Monday, June 11, 2018

Refactoring "context"

Retired and with plenty of time to try to pull together some kind of focus, I have been thinking about "context". I have been treating it as a property of a conversation, so that chatbot architecture would be responsible for it and that is wrong. In a conversation there is one context per participant but each participant is operating within a structure [whatever it is] that is self contained and meaningful without being generated by a conversation. In other words context is really something that should be handled properly in core Narwhal files.

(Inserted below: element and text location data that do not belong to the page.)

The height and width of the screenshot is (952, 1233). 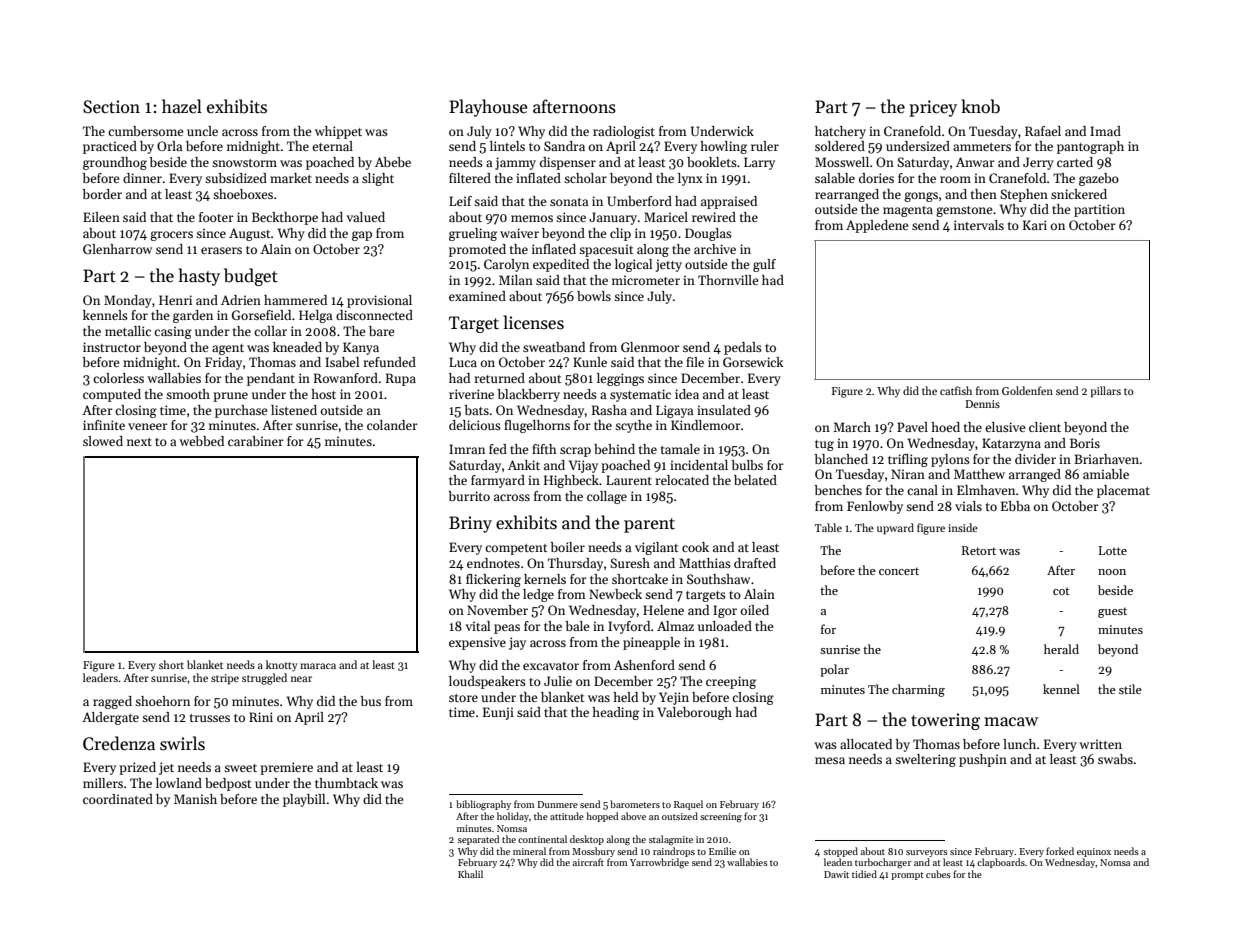 I want to click on flickering, so click(x=493, y=580).
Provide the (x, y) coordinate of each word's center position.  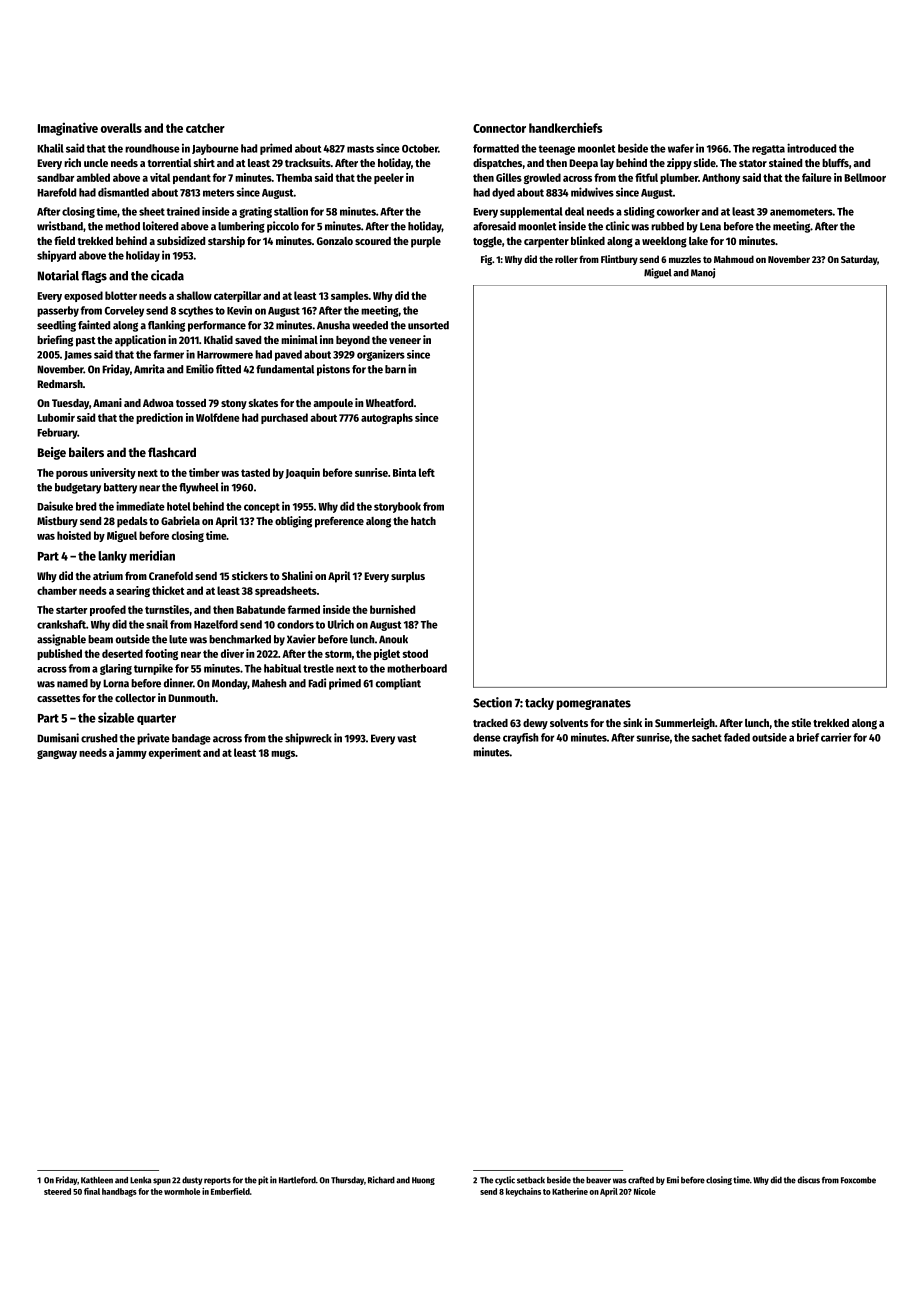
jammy (131, 753)
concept (262, 508)
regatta (768, 150)
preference (339, 522)
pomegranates (594, 704)
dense (487, 737)
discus (809, 1180)
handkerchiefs (566, 127)
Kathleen (97, 1180)
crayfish (521, 738)
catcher (205, 128)
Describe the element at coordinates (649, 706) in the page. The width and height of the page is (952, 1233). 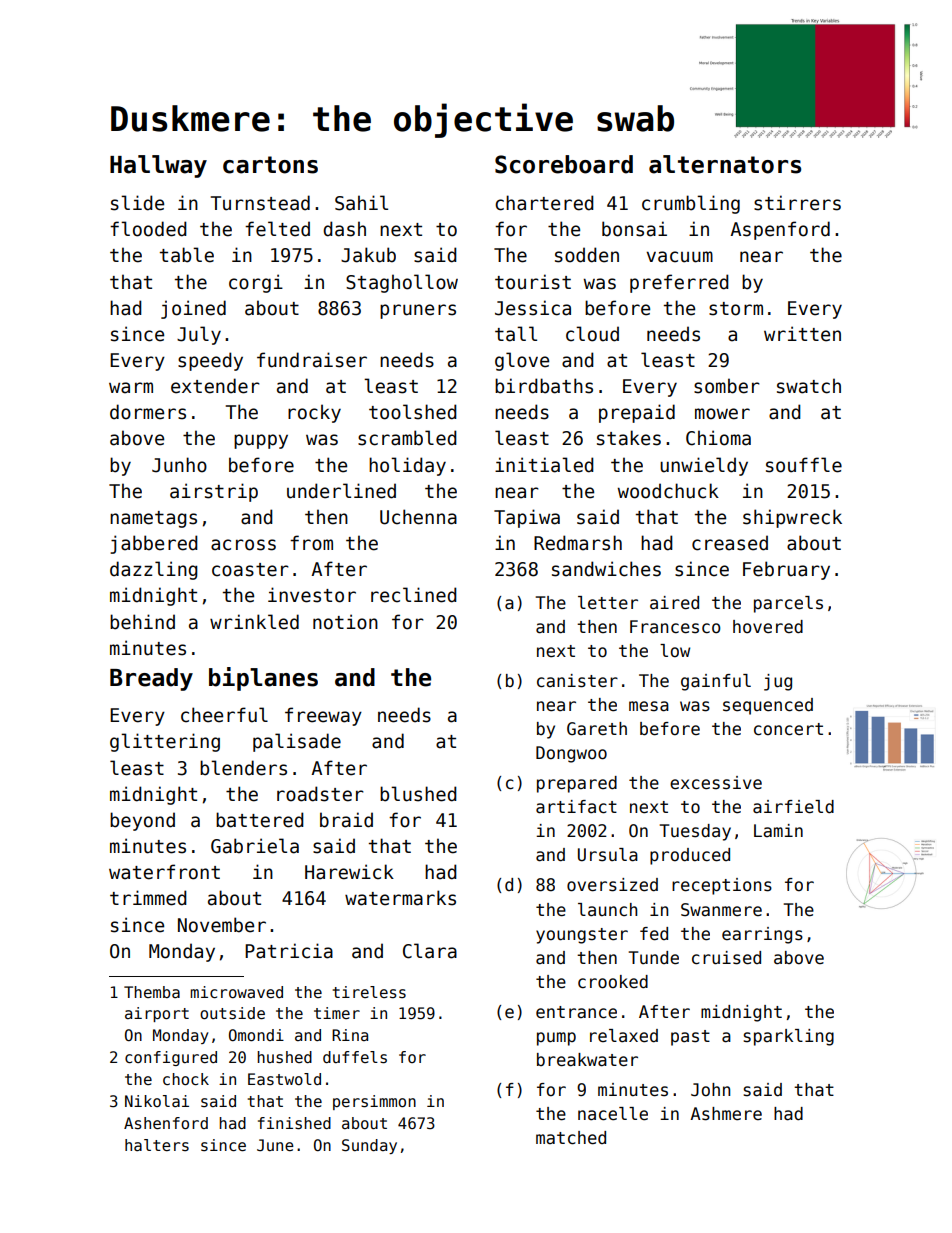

I have been trying hard to get this stuff straight. It seems there is a concept of context frame that can contain other context frames and has a form something like this:

ContextFrame
  • id (a self vocabulary list)
  • Environment (properties and parts of the parent frame)
  • modifiers (a tree of categories and values)
  • parts (contained context frames)
  • relations (narratives for connecting text to filled values)
I am trying to get straight things like: how does a "currentContext" pointer get switched from one to another context. How data can be stored in parallel instances of a template that defines the contextFrame contents.

In terms of "old" Narwhal ideas, what this whole program of understanding "context" as an attribute of language underlying conversation amounts to is a reformulation of the "vault" concept; so the vault will have much more structure. It will store these elusive template instance records but the language program for interpreting text can be designed around narrative structures that are automatically used to relate those templates....blah blah blah.

One important clarification is that to "attach" a context frame to the incoming text is the same as assigning values to its data template.